In this discussion, Stephen Moore, a former Trump senior economic advisor and economist at the Heritage Foundation, dives into President-elect Trump's nomination of Scott Bessent as Treasury secretary. Moore sheds light on Bessent's '3-3-3' economic growth plan and how it addresses budget deficits. He also emphasizes the role of legal immigration in economic expansion and tackles the concerning withdrawal of young men from the job market. Finally, he lays out a compelling 'first 100-hour agenda' aimed at jumpstarting economic policy.
Scott Bessent's nomination as Treasury Secretary is seen as a positive shift for financial markets and free market policies.

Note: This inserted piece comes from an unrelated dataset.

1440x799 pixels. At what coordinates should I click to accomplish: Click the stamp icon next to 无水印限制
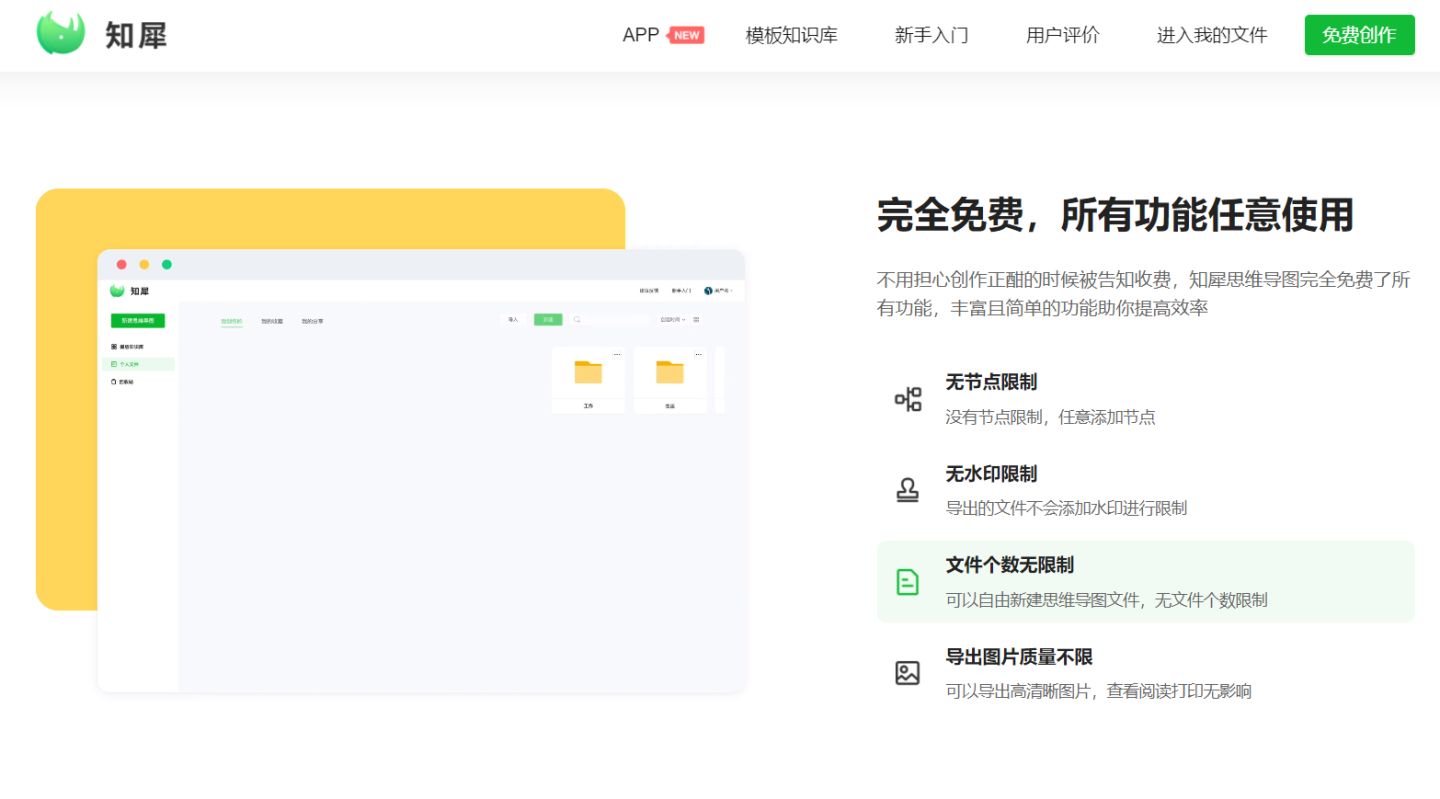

Addressing workforce issues through legal immigration and work-for-welfare requirements is essential for sustainable economic growth and productivity.
Deep dives
Scott Bessent's Nomination and Market Implications
Scott Bessent's nomination as U.S. Treasury Secretary is expected to influence financial markets positively, as he is recognized as a strong advocate for free market policies. His background and experience in managing hedge funds are seen as assets in navigating complex economic challenges, including the nation's significant debt. Bessent's proposed 3-3 plan aims to reduce the budget deficit to 3% of GDP, stimulate economic growth to 3%, and increase oil production, showing a proactive approach to economic revitalization. The market's positive reaction to his nomination indicates investor confidence in a potential shift toward less regulation and more open capital markets.
Promoting Economic Growth through Workforce Development
Addressing workforce issues is vital for achieving sustainable economic growth, especially with a significant number of Americans retiring daily. Experts emphasize the need for legal immigration to fill labor shortages and to ensure a workforce capable of supporting necessary productivity levels. Additionally, discussions around creating work-for-welfare requirements focus on incentivizing individuals to actively seek employment, further contributing to the workforce. Acknowledging that work not only supports the economy but also enhances personal fulfillment, reforms aimed at integrating more individuals into the labor market are essential for future growth.
Urgency of Policy Changes and Regulatory Rollbacks
With the upcoming administration, there is a pressing need for rapid implementation of policies to reverse previous regulations perceived as damaging to the economy. Plans suggest that Trump may initiate over 100 executive orders within the first few hours of taking office to restore a pro-business environment. Such swift actions are essential for reigniting growth and ensuring that businesses feel supported by the administration. This urgency reflects a determination to move quickly to create conditions favorable for economic recovery and job creation.
On Friday, President-elect Trump finally announced his pick to lead the Department of Treasury would be hedge fund founder and CEO Scott Bessent.
Co-anchor of The Big Money Show on FOX Business Taylor Riggs was joined by former Trump senior economic adviser and Heritage Foundation economist Stephen Moore to discuss the Bessent pick.
Moore explains why Scott Bessent was a relief to Trump skeptics on Wall Street, Bessent’s “3-3-3” plan to grow the American economy, and what the economic priorities may be in the President-elect’s “first 100-hour agenda.”